Photo by Włodzimierz Jaworski on Unsplash

7 things to watch out for after productionalizing Flink jobs

Getting job to production is just the first step

Adrian Bednarz
8 min readSep 23, 2022

--

Despite many companies struggling to enable their real-time data, more and more are actually running production, streaming workloads. As I was working with clients on running their workloads, I realized that certain problems could be avoided with the right preparation.

I advocate for streaming whenever I can. It gets easier and easier to get started with streaming on Flink — you can either use FlinkSQL or a SaaS platform like Ververica. Even though it is straightforward to get started, things get complicted down the road.

When event time processing confronts reality

Event time processing is a fascinating concept — embedding time within the event enables new ways of looking at the data. It doesn’t matter when event is loaded to the system — you can always associated it with the right time window. A machine goes down for a hour? No problem! Just reboot it and push the events — results will eventually be correct.

Ok, that’s the theory. If you look at it from technical perspective — this ain’t that simple. You should be well aware of watermarks and their impact on the job. So on the other hand, you can’t really wait forever. Well, in theory you still resort to late data handling. This is not as easy as it sounds though.

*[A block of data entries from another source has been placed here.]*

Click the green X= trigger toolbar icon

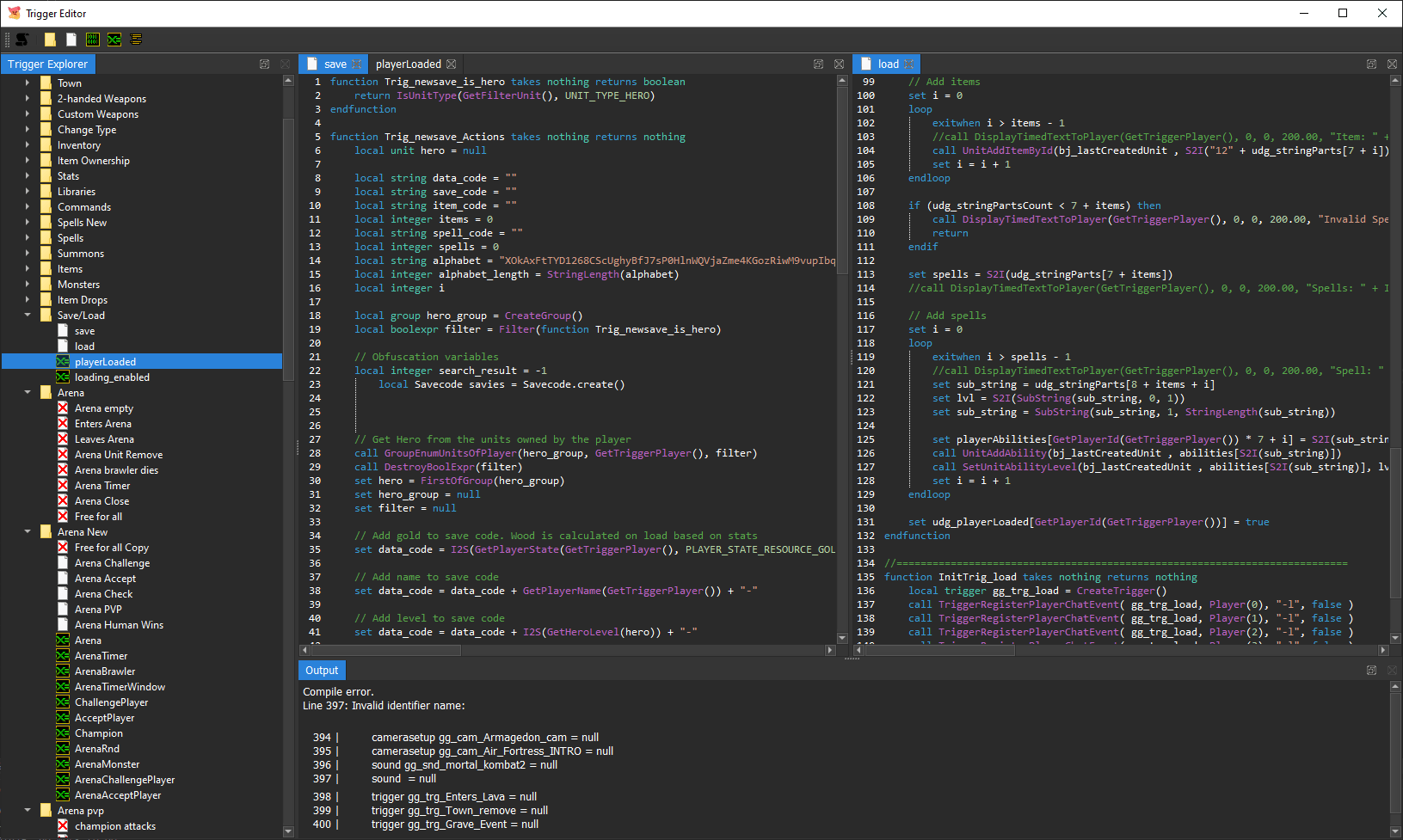tap(114, 40)
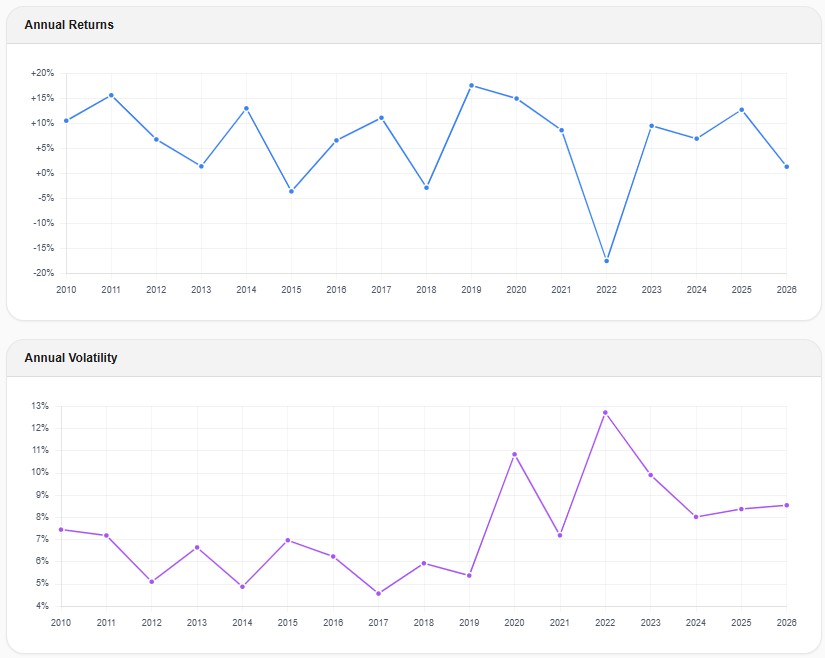This screenshot has width=825, height=658.
Task: Click the 2018 year label under Annual Returns
Action: pyautogui.click(x=426, y=289)
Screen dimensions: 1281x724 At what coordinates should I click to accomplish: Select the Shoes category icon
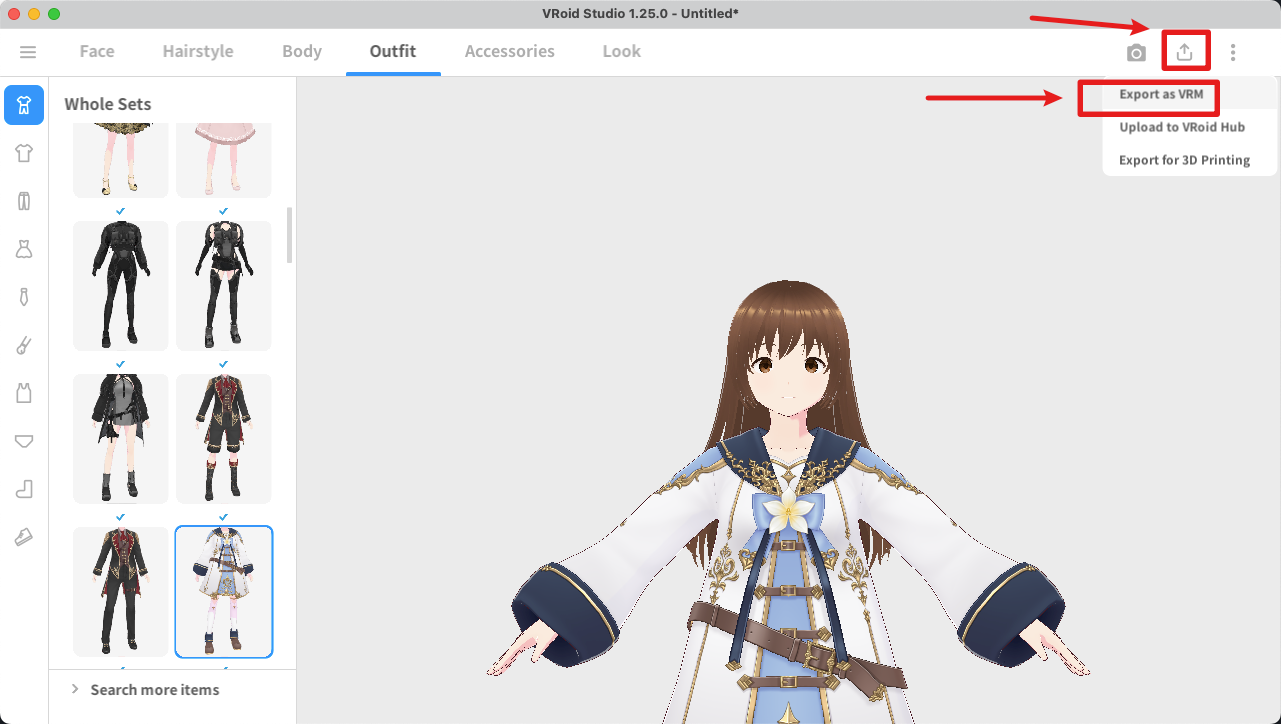[x=24, y=537]
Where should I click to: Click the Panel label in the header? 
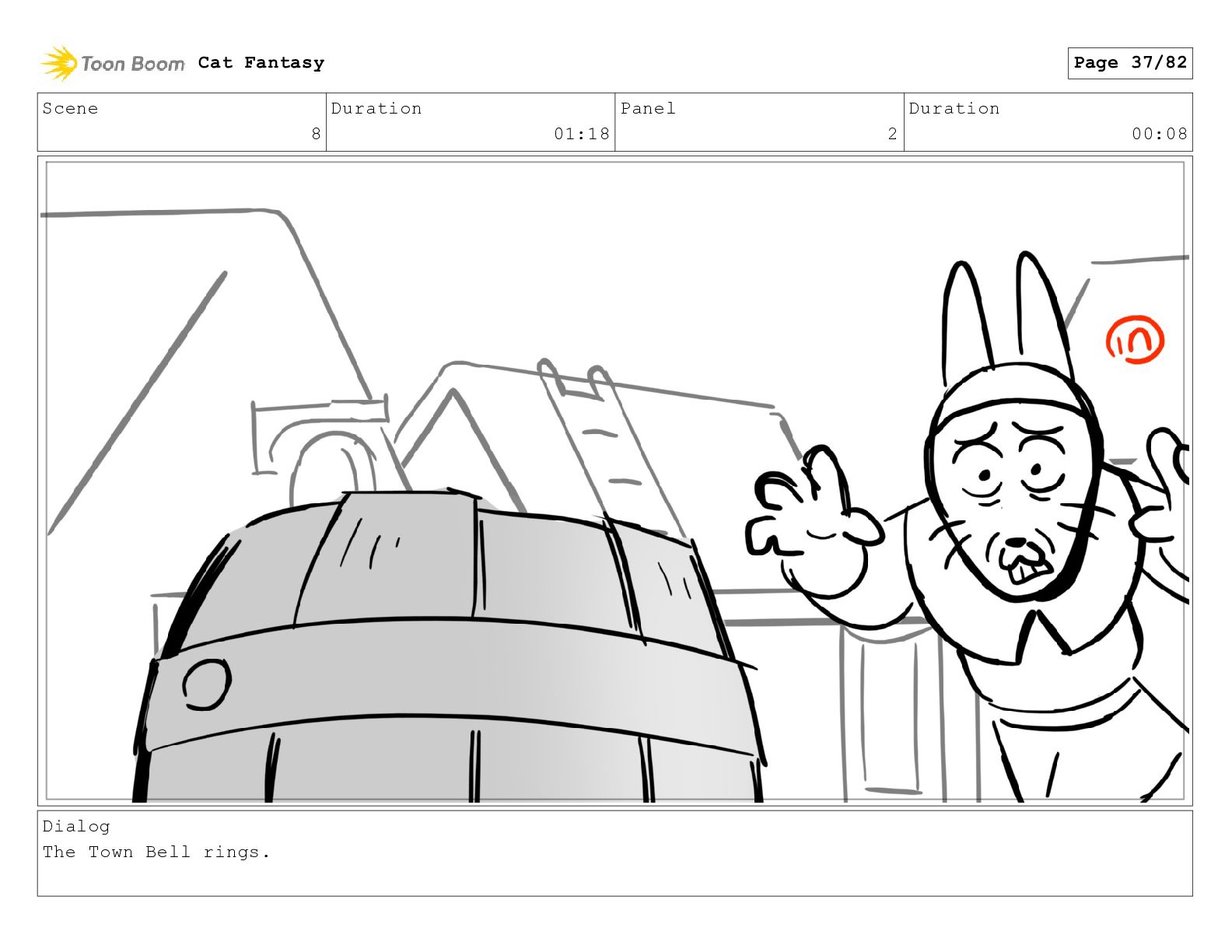[648, 108]
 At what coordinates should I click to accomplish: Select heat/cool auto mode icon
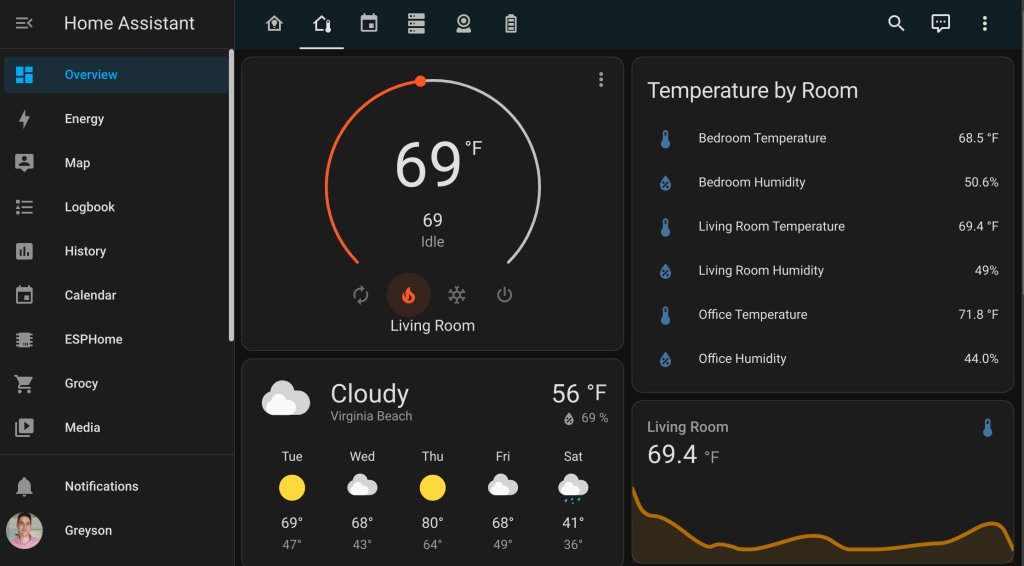click(361, 295)
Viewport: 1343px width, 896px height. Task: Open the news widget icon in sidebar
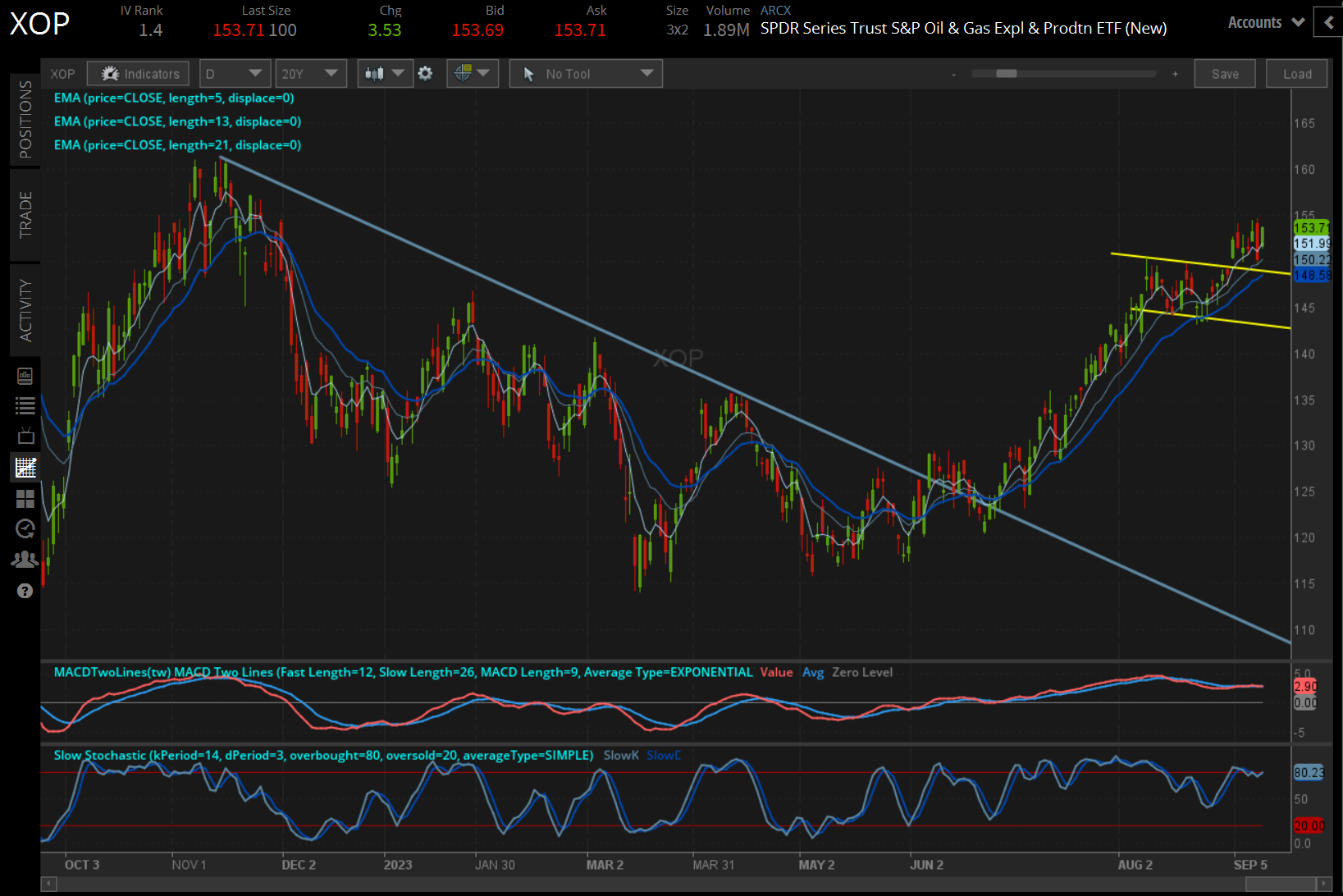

For instance, the default time window trigger will fire the window for each late event. Just imagine having a pipeline that processes millions of events per second and one of the producers were stuck for an hour. Your system will be flooded with late data that is usually pretty expensive to compute.

You can deal with this problem e.g. by implementing a custom window trigger — this requires writing some custom code though. So you no longer are writing SQL-only jobs.

Another common late data problem that can be missed is the lack of TTLs on window state. If you allow lateness of 3 days, state for all time windows created within that period of time will be kept around. It is so because the default strategy for handling late data is to merge the windows (and for this to work state is needed).

When working with time, you should also be aware of idle partitions, consequences of out-of-orderness intervals — things we usually take for granted. Idle partitions are actually closely related to late data handling. There is just one sensible strategy in this case — to bump the watermark. This again might lead to late data in case the events should be there but they simply got stuck somewhere on upstream producer side.

Serialization

With any distributed framework you deal with serialization. Subtasks have to exchange the data, process it, and eventually push it to downstream systems.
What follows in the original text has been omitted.